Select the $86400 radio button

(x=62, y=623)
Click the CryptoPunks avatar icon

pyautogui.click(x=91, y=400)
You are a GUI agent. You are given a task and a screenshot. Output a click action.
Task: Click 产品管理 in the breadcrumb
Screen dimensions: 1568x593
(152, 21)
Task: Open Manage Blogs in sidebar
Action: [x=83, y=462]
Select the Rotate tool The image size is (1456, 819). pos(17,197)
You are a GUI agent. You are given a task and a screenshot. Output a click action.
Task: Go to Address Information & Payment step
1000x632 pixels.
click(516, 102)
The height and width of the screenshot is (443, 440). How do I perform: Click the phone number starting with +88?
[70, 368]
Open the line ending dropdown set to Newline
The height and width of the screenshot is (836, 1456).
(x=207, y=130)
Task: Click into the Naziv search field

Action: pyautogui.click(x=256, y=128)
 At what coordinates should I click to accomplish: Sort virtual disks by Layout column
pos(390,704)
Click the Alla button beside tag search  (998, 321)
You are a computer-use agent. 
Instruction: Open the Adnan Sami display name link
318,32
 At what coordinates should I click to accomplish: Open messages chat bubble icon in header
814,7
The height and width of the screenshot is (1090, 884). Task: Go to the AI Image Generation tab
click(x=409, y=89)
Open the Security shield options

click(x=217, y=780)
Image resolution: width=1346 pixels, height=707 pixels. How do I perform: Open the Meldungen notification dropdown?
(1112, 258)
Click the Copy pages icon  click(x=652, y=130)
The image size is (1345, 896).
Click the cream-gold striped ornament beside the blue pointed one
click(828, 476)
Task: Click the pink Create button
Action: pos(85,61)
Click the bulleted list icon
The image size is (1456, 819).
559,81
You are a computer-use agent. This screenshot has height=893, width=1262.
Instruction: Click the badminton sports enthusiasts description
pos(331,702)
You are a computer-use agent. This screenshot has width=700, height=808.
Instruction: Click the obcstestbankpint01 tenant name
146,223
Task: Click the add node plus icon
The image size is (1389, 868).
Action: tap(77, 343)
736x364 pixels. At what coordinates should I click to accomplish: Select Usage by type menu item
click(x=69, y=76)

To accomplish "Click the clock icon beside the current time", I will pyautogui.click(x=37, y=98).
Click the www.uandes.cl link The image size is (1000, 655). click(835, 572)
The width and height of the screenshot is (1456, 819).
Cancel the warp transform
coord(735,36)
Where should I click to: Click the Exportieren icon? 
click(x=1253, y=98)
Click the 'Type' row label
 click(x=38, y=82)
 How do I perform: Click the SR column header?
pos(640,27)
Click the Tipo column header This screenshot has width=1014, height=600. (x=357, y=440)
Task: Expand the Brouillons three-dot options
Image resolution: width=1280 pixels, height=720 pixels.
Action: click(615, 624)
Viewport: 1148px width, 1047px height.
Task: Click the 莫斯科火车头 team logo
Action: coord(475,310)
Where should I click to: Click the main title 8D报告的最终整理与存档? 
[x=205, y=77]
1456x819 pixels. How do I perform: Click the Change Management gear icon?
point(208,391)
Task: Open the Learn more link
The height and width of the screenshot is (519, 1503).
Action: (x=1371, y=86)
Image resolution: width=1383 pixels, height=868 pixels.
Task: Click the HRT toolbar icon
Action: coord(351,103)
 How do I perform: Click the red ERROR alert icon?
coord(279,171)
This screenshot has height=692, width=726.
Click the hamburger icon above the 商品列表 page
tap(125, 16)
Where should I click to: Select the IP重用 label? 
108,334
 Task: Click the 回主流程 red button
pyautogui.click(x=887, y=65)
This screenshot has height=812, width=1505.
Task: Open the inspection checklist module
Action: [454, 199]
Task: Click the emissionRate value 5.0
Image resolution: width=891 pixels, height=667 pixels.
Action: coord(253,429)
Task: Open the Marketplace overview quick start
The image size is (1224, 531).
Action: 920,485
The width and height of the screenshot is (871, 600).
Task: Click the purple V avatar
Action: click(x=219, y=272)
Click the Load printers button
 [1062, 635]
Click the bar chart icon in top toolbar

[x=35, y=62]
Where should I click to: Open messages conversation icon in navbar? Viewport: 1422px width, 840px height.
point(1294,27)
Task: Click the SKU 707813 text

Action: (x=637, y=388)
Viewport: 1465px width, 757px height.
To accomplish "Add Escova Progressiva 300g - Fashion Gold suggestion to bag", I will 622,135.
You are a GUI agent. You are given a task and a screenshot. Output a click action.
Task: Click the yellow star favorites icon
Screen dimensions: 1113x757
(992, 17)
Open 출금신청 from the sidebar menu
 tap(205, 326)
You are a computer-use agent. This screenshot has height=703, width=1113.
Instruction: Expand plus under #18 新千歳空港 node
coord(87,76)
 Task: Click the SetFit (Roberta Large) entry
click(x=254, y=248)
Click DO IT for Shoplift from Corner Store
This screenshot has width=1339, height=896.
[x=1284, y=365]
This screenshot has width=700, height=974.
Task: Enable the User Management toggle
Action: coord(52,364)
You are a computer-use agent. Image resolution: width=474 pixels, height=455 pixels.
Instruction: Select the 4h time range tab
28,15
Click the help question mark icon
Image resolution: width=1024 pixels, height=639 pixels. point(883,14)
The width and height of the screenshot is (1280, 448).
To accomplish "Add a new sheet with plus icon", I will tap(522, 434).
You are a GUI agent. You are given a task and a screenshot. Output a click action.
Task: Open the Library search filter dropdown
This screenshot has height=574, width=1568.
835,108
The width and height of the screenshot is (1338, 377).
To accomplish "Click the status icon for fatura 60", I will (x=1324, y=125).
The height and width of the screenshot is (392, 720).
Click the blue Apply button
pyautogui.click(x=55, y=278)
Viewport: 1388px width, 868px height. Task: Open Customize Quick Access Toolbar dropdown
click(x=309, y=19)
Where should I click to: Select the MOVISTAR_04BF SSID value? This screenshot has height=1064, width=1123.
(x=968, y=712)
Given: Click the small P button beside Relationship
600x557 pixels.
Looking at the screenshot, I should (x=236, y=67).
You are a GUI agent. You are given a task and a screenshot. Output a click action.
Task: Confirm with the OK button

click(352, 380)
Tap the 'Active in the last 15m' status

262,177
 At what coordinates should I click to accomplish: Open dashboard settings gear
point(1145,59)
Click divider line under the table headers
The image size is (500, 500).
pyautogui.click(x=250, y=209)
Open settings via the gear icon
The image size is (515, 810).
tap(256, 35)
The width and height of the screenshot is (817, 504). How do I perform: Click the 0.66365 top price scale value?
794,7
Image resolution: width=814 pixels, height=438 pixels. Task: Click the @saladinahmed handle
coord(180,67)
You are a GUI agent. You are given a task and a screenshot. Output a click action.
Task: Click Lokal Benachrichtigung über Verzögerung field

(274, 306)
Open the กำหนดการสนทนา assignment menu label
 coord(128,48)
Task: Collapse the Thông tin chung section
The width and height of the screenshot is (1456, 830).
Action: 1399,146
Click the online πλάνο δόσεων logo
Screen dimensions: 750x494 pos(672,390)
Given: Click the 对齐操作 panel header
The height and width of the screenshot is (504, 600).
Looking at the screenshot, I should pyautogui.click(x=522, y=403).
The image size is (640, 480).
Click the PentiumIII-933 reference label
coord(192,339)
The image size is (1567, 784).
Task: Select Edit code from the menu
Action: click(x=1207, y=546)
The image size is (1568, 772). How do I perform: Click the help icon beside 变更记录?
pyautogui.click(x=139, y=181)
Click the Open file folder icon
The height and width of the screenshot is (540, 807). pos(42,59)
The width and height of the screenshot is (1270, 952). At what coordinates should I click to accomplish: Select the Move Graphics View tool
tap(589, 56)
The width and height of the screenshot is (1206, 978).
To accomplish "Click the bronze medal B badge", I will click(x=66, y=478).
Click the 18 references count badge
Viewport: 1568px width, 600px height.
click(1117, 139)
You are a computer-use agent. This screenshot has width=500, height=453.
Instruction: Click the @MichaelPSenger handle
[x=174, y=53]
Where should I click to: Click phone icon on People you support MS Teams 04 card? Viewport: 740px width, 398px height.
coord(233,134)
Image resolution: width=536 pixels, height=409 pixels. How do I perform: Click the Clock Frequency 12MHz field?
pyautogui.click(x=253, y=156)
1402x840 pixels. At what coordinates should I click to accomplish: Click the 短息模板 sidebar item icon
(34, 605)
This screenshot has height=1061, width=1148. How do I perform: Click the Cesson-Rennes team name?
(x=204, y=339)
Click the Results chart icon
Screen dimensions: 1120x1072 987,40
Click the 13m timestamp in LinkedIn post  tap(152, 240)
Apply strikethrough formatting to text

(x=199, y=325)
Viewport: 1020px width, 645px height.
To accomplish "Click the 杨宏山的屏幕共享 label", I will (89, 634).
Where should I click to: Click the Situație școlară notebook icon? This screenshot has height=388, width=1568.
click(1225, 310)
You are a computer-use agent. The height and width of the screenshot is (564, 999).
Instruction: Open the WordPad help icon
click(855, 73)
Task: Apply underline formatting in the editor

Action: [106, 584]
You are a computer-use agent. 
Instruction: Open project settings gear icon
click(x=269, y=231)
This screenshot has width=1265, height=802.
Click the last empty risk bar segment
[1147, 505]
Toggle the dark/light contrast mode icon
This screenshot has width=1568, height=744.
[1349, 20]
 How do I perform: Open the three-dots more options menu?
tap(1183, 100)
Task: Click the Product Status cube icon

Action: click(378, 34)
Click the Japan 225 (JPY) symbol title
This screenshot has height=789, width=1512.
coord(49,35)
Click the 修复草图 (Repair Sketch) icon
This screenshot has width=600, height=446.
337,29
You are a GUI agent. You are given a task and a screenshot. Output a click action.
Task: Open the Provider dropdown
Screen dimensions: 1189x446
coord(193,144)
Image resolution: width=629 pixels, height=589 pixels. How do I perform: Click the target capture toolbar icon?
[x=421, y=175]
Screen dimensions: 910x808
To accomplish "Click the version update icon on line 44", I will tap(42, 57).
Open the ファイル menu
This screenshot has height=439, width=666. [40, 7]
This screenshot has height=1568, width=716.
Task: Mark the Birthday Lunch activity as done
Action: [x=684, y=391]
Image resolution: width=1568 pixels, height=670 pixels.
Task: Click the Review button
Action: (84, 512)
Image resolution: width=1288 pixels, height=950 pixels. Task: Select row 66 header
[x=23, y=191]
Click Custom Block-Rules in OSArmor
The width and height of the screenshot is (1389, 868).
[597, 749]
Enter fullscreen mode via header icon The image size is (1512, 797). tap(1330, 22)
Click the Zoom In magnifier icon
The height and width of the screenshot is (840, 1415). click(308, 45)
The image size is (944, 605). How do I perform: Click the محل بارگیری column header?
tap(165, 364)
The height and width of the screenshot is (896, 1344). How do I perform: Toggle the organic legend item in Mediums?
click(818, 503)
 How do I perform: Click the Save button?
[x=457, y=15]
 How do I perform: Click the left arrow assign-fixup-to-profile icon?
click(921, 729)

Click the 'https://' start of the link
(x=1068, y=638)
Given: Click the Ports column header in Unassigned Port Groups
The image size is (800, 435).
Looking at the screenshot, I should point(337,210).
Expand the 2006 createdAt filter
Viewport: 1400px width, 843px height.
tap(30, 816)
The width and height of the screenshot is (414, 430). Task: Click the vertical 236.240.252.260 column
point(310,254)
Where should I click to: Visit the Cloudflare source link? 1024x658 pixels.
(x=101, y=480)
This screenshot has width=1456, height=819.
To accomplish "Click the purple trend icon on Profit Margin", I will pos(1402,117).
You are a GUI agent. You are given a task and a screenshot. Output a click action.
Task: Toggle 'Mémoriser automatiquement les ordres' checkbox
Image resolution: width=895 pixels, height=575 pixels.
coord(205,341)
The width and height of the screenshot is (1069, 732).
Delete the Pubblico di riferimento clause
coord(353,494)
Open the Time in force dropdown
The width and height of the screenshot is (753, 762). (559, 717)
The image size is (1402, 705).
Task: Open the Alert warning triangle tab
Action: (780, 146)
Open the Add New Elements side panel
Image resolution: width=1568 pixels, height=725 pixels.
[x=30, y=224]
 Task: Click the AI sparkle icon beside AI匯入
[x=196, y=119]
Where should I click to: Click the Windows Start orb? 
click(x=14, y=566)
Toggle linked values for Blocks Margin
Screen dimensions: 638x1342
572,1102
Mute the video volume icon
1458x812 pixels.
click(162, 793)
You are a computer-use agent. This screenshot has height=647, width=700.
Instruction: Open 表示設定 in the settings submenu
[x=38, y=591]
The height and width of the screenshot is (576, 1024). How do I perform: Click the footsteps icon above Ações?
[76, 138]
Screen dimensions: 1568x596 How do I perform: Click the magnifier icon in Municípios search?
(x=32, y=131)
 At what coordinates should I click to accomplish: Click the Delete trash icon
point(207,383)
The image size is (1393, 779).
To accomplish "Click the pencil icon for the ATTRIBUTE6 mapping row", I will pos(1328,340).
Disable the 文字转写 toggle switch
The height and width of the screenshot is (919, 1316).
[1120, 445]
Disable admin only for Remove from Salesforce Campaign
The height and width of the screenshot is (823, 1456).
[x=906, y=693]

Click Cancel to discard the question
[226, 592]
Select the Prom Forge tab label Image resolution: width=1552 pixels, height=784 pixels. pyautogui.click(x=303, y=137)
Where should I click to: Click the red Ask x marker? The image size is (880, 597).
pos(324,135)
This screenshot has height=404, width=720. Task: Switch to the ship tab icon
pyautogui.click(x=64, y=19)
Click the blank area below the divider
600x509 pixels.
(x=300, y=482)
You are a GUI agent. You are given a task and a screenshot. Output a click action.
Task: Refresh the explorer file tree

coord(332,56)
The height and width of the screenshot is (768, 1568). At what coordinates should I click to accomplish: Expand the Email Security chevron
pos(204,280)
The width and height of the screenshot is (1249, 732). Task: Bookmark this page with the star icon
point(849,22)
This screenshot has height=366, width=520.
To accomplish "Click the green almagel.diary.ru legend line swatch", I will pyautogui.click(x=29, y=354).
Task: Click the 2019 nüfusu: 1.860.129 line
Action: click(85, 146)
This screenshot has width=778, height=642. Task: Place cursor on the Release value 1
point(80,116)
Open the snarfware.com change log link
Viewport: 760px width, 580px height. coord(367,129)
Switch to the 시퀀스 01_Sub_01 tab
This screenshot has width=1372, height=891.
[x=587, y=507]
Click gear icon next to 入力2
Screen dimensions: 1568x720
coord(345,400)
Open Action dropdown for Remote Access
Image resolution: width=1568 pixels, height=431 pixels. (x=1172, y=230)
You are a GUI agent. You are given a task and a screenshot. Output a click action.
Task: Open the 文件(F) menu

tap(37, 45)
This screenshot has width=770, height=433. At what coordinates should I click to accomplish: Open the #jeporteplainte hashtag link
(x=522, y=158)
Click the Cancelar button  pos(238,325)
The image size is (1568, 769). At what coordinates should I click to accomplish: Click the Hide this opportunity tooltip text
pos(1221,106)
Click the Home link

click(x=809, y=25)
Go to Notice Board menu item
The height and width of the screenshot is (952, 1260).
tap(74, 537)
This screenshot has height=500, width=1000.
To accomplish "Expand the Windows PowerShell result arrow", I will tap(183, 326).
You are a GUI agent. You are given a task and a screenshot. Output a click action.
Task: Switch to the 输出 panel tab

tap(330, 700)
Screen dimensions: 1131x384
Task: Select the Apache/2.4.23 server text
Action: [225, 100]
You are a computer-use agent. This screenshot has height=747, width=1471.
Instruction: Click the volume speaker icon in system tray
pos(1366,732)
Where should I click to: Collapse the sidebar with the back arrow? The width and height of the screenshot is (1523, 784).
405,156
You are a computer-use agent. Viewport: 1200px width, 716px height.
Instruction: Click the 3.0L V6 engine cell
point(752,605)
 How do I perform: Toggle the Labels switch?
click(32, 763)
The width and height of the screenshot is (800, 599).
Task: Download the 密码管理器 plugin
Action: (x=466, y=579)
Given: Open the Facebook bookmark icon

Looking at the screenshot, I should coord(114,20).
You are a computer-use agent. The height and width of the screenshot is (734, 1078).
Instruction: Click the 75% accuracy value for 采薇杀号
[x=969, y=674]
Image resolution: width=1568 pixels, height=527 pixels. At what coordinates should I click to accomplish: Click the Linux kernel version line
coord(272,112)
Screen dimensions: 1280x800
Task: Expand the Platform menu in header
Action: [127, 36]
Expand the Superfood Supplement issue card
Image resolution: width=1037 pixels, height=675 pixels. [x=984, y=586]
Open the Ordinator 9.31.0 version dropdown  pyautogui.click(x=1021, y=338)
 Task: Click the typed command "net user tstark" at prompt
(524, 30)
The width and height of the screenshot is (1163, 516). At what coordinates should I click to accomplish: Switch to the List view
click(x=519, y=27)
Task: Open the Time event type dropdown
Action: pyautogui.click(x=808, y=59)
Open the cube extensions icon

§ Task details:
Begin at the line in the records that has "Image resolution: width=1568 pixels, height=527" and stop after the last line of the records, and lay out those lines as a Markdown table with columns No. and Text. Leave out blank lines.

§ Final answer:
| No. | Text |
|---|---|
| 1 | Image resolution: width=1568 pixels, height=527 pixels. At what coordinates should I click to accomplish: Click the Linux kernel version line |
| 2 | coord(272,112) |
| 3 | Screen dimensions: 1280x800 |
| 4 | Task: Expand the Platform menu in header |
| 5 | Action: [127, 36] |
| 6 | Expand the Superfood Supplement issue card |
| 7 | Image resolution: width=1037 pixels, height=675 pixels. [x=984, y=586] |
| 8 | Open the Ordinator 9.31.0 version dropdown  pyautogui.click(x=1021, y=338) |
| 9 |  Task: Click the typed command "net user tstark" at prompt |
| 10 | (524, 30) |
| 11 | The width and height of the screenshot is (1163, 516). At what coordinates should I click to accomplish: Switch to the List view |
| 12 | click(x=519, y=27) |
| 13 | Task: Open the Time event type dropdown |
| 14 | Action: pyautogui.click(x=808, y=59) |
| 15 | Open the cube extensions icon |